Visual Studio integration

Leveraging the Prelude CLI inside a familiar IDE

The Prelude CLI can be opened within Visual Studio's built-in terminal - allowing you to create custom Verified Security Tests inside a familiar, and full-featured, editor.

Before completing this tutorial, please review the docs on Verified Security Tests (VST).

Setting up

You must first install the prelude-cli using pip3 install prelude-cli

Open your Prelude "workspace" in Visual Studio. Your workspace can be found at ~/.prelude. Then go to View -> Terminal to open the Visual Studio terminal inside your editor. Enter prelude --interactive to start the interactive mode. Finally, click into the Developer Hub where all custom test building capabilities are available.

If you do not have a Prelude account, follow the prompts to create one.

2940

Your screen should look something like this

Developing

Verified Security Tests (VST) are written in Go, so you should have the latest version of GoLang installed on your machine, along with any helpful linting plugins in Visual Studio.

Creating your first test

To write your first VST, select "Create new test" from the CLI and follow the prompts to add a name and optional classification (ATT&CK, CVE, etc).

VST names should answer a specific question, aimed at testing the defenses on a host. A few examples are shown below:

  • Will my computer quarantine a malicious ELF file?
  • Is the outbound firewall working?
  • Is Netcat installed and operational?
  • Does this host have plain-text credentials in RAM?

Every test is assigned a random UUID upon creation, so you'll notice the test popping into the directory tree on the left. Each test is contained inside a directory, which can store the source code file for the test along with any additional files needed (README, files compiled into the source code, etc).

Clicking open the source code of your new test, notice that it contains the template code for a VST:

package main

import (
    "github.com/preludeorg/test/endpoint"
)

func test() {
    Endpoint.Stop(100)
}

func clean() {
    Endpoint.Stop(100)
}

func main() {
    Endpoint.Start(test, clean)
}

You can now customize your test to perform whatever behavior you want.

Uploading your test

In order to schedule your new test for your probes, you first have to upload it to the Prelude Service.

Uploading stores the test in a private cloud directory that only you, and any users you add to your account, can access.

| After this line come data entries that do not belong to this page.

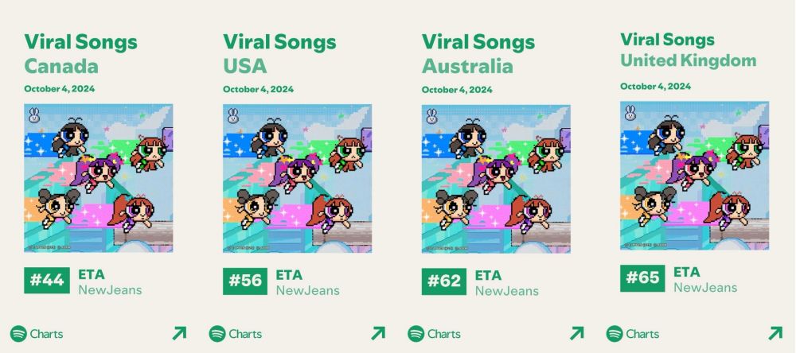The image size is (796, 353).
Task: Open the USA chart via arrow icon
Action: tap(378, 333)
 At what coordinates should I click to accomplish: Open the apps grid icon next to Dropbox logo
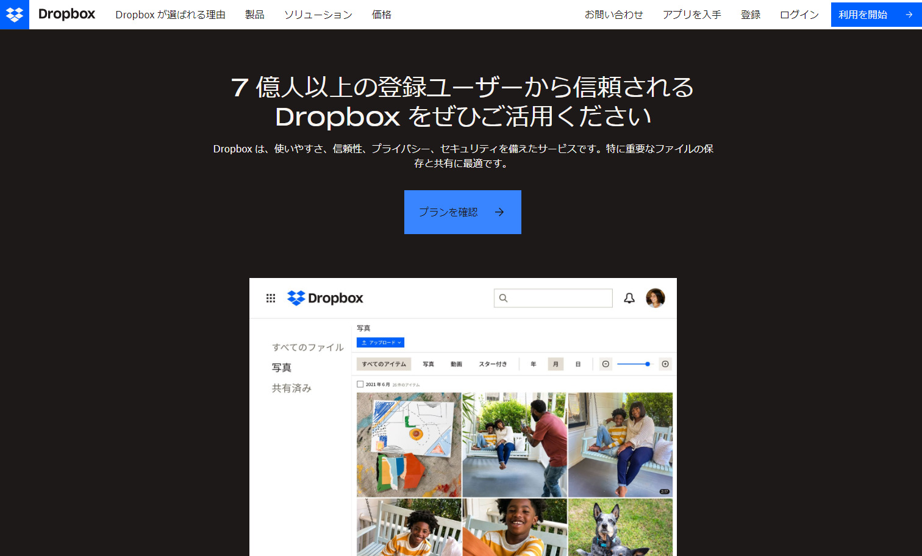(271, 298)
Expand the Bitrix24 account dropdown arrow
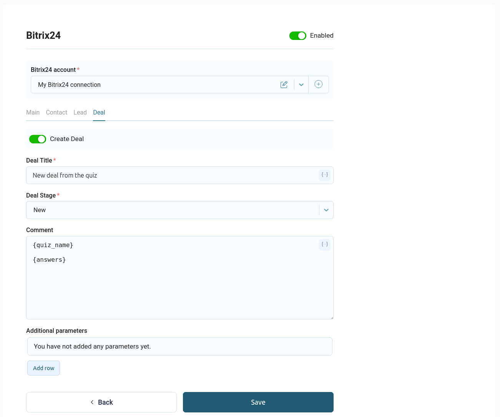Image resolution: width=500 pixels, height=417 pixels. [301, 85]
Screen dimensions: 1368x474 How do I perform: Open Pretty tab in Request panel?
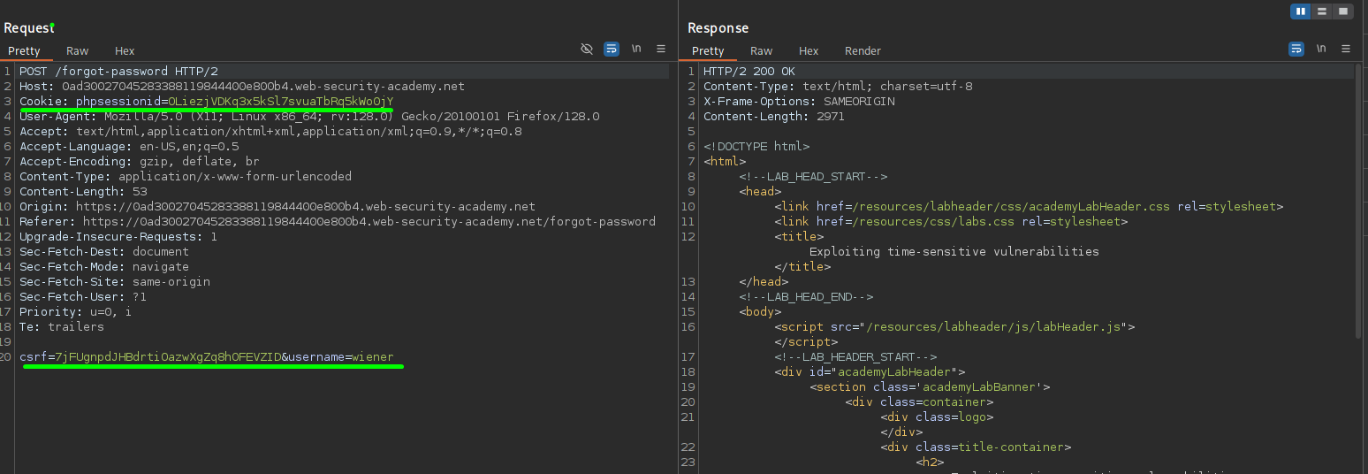tap(25, 51)
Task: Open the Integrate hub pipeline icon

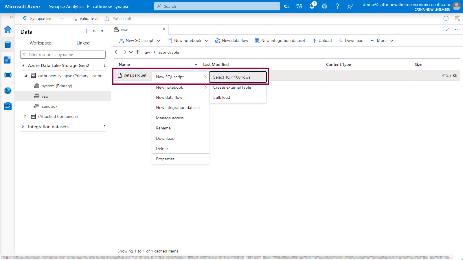Action: [8, 75]
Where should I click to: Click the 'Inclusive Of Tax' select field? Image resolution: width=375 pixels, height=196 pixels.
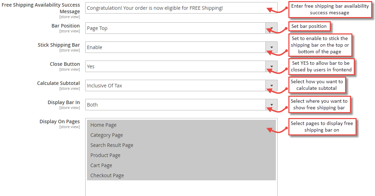174,86
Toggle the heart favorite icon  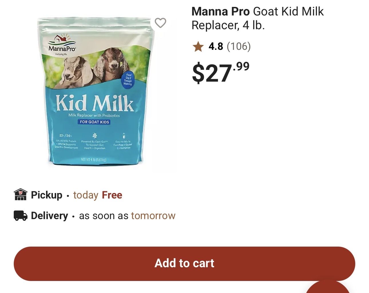pyautogui.click(x=160, y=23)
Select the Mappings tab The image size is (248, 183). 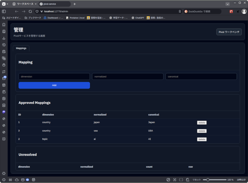(21, 49)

Upload your test by selecting "Upload" in the Developer Hub of the CLI and following the prompts. The upload performs the following actions:

  • All files inside your test directory, not just the source code file, will be pushed to your cloud directory
  • The source code is then sent to the Prelude Compute service, which compiles the code for every applicable operating system and stores the final binaries in your cloud directory (which are the artifacts that probes download and execute).

Downloading tests

At any time, you can download tests to your ~/.prelude workspace through the Developer Hub. Downloaded tests will include the source code and any other files you uploaded with them. Think of downloading as git clone.

While Prelude-supplied tests are downloadable, you cannot upload a modified version of them unless you change their identifier - effectively creating a new (forked) test.

Deleting tests

You can delete a test from the Developer Hub, which is an irreversible action.